Sleep Apnea is a disorder where you stop breathing due to a collapsed airway while initiating, or maintaining sleep for any amount of time. This often send an alarm to the brain to awake, even if you don't remember waking. It highly disrupts your sleeping patterns and causes extreme restlessness. Essentially, I wake up about every 3 minutes resulting in less than 10% of the night in an actually REM sleep. REM sleep is the cycle that causes the complete paralysis of muscles, the suppression of brain impulses, and vivid dreams. This is the phase of sleep that results in a rested feeling if properly attained each night. You can see how this could cause some major issues; sleep is an essential part of the bodies healing, and emotional coping process which I cannot seem to successfully participate in due to this disorder. My Sleep Doc has decided to fit me for a CPAP (Continuous Positive Airway Pressure) device that will constantly initiate air pressure through my nose and mouth to keep my airway open. We will trial this machine for 30 days and record the data to see if I need to alter the air pressure being received, or if I need to move to a BIPAP with would initiate inhalation and exhalation.

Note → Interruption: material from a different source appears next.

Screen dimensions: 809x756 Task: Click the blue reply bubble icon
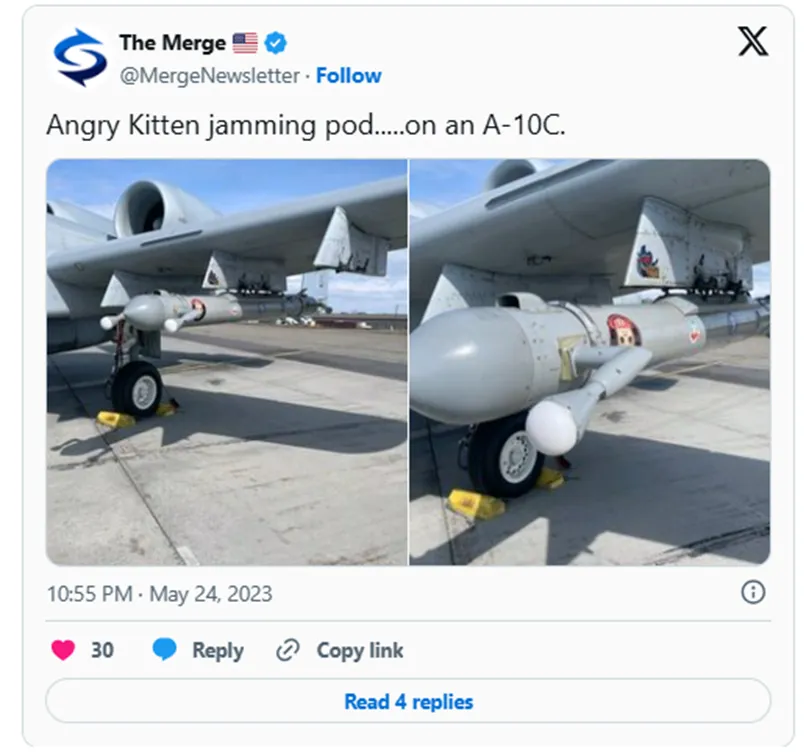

Next week is round two of Cytoxan... The day before Thanksgiving actually! Even though I cannot eat I do still truly enjoy the holidays, even if they are centered around food. I just really like hanging with family and friends! It's okay though, this treatment is so important and I can always celebrate the Holidays another day. The week after that I will be back to the constant appointment grind! lol Finally seeing my Autonomic Specialists about my recent POTS diagnosis the first week of December! Wow, December so soon! Funny side note, turns out I was wearing a mask the wrong week after chemo. I thought I was most susceptible to germs the week of chemo, turns out its the week after! Oops... I think I'll just wear my cool new VogMask the first two weeks after treatment!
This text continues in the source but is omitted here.